• **Work instructions**:
Below are records to be repeated in full. Give them exactly.

Collected data entries
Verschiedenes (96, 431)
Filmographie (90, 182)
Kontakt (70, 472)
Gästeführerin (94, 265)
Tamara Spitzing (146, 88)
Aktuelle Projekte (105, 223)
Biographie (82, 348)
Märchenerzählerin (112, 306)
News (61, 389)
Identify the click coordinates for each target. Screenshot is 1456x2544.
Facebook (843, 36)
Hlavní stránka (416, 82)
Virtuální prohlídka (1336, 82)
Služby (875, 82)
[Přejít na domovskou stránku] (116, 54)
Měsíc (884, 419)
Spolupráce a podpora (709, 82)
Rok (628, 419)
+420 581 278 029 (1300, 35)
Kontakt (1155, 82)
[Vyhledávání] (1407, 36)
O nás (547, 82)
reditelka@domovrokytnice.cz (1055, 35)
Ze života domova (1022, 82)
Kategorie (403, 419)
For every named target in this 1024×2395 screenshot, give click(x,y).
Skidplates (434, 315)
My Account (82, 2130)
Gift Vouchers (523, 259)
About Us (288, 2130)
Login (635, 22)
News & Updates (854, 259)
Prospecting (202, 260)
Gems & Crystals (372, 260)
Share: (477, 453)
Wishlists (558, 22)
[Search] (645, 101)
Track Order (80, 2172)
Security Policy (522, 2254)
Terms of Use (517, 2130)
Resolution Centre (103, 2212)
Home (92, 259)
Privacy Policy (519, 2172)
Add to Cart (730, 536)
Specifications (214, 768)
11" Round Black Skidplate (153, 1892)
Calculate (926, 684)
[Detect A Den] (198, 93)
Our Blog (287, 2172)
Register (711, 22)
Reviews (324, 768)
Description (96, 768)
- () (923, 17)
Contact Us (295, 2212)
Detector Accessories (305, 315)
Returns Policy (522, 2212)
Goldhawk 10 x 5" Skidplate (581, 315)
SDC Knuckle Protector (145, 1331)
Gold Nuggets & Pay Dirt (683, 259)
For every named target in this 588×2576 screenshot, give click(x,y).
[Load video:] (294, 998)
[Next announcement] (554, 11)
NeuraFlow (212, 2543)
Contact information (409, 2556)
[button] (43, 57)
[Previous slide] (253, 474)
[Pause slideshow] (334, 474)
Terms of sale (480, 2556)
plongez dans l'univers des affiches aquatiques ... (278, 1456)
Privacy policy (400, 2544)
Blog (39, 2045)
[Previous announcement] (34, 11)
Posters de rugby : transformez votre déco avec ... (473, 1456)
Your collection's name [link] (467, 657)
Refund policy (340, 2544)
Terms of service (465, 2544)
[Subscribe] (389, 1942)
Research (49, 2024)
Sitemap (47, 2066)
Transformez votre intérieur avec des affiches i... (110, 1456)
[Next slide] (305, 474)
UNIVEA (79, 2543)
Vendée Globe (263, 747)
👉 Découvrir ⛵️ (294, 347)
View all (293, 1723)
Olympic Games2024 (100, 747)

• **Task answer**:
Verschiedenes (96, 431)
Filmographie (90, 182)
Kontakt (70, 472)
Gästeführerin (94, 265)
Tamara Spitzing (146, 88)
Aktuelle Projekte (105, 223)
Biographie (82, 348)
Märchenerzählerin (112, 306)
News (61, 389)
Identify the click coordinates for each target. Screenshot is 1456x2544.
Facebook (843, 36)
Hlavní stránka (416, 82)
Virtuální prohlídka (1336, 82)
Služby (875, 82)
[Přejít na domovskou stránku] (116, 54)
Měsíc (884, 419)
Spolupráce a podpora (709, 82)
Rok (628, 419)
+420 581 278 029 (1300, 35)
Kontakt (1155, 82)
[Vyhledávání] (1407, 36)
O nás (547, 82)
reditelka@domovrokytnice.cz (1055, 35)
Ze života domova (1022, 82)
Kategorie (403, 419)
For every named target in this 1024×2395 screenshot, give click(x,y).
Skidplates (434, 315)
My Account (82, 2130)
Gift Vouchers (523, 259)
About Us (288, 2130)
Login (635, 22)
News & Updates (854, 259)
Prospecting (202, 260)
Gems & Crystals (372, 260)
Share: (477, 453)
Wishlists (558, 22)
[Search] (645, 101)
Track Order (80, 2172)
Security Policy (522, 2254)
Terms of Use (517, 2130)
Resolution Centre (103, 2212)
Home (92, 259)
Privacy Policy (519, 2172)
Add to Cart (730, 536)
Specifications (214, 768)
11" Round Black Skidplate (153, 1892)
Calculate (926, 684)
[Detect A Den] (198, 93)
Our Blog (287, 2172)
Register (711, 22)
Reviews (324, 768)
Description (96, 768)
- () (923, 17)
Contact Us (295, 2212)
Detector Accessories (305, 315)
Returns Policy (522, 2212)
Goldhawk 10 x 5" Skidplate (581, 315)
SDC Knuckle Protector (145, 1331)
Gold Nuggets & Pay Dirt (683, 259)
For every named target in this 588×2576 screenshot, give click(x,y).
[Load video:] (294, 998)
[Next announcement] (554, 11)
NeuraFlow (212, 2543)
Contact information (409, 2556)
[button] (43, 57)
[Previous slide] (253, 474)
[Pause slideshow] (334, 474)
Terms of sale (480, 2556)
plongez dans l'univers des affiches aquatiques ... (278, 1456)
Privacy policy (400, 2544)
Blog (39, 2045)
[Previous announcement] (34, 11)
Posters de rugby : transformez votre déco avec ... (473, 1456)
Your collection's name [link] (467, 657)
Refund policy (340, 2544)
Terms of service (465, 2544)
[Subscribe] (389, 1942)
Research (49, 2024)
Sitemap (47, 2066)
Transformez votre intérieur avec des affiches i... (110, 1456)
[Next slide] (305, 474)
UNIVEA (79, 2543)
Vendée Globe (263, 747)
👉 Découvrir ⛵️ (294, 347)
View all (293, 1723)
Olympic Games2024 (100, 747)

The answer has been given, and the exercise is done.